Os mercados mundiais estão assustados com a possibilidade de que os problemas da Evergrande, a incorporadora imobiliária mais endividada do planeta, se tornem um “momento Lehman Brothers” para a China —e com efeitos colaterais sobre o mundo inteiro. Os riscos para o sistema financeiro internacional são, na realidade, muito menos graves do que os causados pelo colapso do banco de investimento americano 13 anos atrás. No entanto, as repercussões do caso Evergrande podem causar desaceleração considerável no ritmo de crescimento rápido que a China vem registrando.
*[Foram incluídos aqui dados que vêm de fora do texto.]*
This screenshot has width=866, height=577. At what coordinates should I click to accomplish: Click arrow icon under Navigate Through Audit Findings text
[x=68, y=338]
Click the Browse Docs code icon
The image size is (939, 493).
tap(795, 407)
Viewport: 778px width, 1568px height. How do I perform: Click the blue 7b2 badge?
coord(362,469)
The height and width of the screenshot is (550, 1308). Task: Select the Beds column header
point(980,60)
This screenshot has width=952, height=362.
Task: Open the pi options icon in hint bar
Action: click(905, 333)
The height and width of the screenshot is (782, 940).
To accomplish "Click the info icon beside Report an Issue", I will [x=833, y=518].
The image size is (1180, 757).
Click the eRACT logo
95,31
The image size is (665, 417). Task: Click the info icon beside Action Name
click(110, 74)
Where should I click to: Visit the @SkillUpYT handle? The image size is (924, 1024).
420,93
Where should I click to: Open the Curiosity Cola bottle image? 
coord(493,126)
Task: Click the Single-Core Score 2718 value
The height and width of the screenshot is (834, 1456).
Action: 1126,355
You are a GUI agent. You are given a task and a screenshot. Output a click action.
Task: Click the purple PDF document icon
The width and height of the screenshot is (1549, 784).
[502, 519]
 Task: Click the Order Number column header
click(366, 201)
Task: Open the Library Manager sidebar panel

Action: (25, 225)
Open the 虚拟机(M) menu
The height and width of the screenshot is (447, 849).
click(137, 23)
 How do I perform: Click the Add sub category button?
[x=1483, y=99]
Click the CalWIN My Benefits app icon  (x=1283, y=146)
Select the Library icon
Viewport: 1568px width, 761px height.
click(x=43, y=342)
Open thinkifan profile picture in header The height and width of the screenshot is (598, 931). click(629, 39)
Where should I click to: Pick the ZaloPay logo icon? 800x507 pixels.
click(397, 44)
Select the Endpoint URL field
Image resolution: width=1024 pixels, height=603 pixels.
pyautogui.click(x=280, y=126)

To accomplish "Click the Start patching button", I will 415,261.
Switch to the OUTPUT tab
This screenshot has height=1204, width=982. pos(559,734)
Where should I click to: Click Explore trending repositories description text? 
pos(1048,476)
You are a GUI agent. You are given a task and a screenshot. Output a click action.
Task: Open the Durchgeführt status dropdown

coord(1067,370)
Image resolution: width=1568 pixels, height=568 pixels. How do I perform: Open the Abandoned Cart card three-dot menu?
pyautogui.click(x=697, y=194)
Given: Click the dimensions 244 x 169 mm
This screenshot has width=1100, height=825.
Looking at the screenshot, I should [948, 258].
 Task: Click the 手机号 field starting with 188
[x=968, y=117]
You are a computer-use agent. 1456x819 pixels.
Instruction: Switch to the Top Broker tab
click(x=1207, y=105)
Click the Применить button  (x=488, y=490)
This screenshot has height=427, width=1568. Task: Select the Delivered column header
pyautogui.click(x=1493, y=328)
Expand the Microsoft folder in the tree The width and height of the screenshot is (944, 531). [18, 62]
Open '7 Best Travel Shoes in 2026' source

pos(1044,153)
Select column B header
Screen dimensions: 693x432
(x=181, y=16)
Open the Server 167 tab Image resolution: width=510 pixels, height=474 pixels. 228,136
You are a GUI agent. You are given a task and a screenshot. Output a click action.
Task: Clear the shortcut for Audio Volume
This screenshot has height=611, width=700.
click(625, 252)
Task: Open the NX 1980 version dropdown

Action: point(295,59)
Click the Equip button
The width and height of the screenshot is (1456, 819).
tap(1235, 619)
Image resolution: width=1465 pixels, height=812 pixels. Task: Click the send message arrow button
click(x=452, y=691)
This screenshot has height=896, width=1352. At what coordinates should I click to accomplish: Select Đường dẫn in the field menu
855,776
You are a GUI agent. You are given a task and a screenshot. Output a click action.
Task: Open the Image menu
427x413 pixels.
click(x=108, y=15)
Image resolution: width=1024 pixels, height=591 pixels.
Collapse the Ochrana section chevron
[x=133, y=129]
O contexto da crise da Evergrande é inteiramente diferente do que existia em 2008, quando o Lehman Brothers quebrou. Uma das diferenças mais evidentes é que o Lehman Brothers operava em um mercado aberto; a Evergrande não. O destino do banco americano foi selado quando outras instituições recusaram novos empréstimos a ele. A maior parte do passivo da Evergrande é para com instituições financeiras chinesas, ainda que se saiba que fundos estrangeiros adquiriram os títulos offshore denominados em dólares emitidos pela companhia. O setor bancário quase integralmente estatal da China só vai negar crédito à Evergrande enquanto Pequim assim desejar.

Portanto, embora os títulos denominados em dólares da Evergrande estejam sendo negociados a preços que apontam para um calote, é improvável que Pequim permita que a derrocada da companhia se agrave a ponto de gerar o risco de uma crise sistêmica. A maneira correta de encarar a grave crise da Evergrande é compreendê-la como uma explosão controlada.

Pequim está ensinando à incorporadora uma lição muito dolorosa, e de maneira muito pública. O objetivo é fazer com que as centenas de grandes companhias do setor imobiliário chinês compreendam que o governo está falando sério sobre as “três linhas vermelhas” que as autoridades anunciaram no ano passado. Essas restrições ao nível de endividamento que uma incorporadora de imóveis pode manter em seu balanço têm por objetivo evitar uma crise, e não causá-la. ​

Logo da Evergrande no escritório da empresa em Xangai, na China - Aly Song - 22.set.2021/Reuters

Mesmo assim, os riscos que fluem da crise da Evergrande são reais e variados, e giram em torno do crescimento chinês. O setor imobiliário, em sua definição mais ampla, contribui com cerca de 29% do PIB (Produto Interno Bruto) chinês, de acordo com as estimativas. Um mercado vibrante também permite que governos locais vendam terrenos a empresas de imóveis, o que responde por um terço de sua arrecadação e permite que eles emitam “instrumentos de financiamento de governo local”.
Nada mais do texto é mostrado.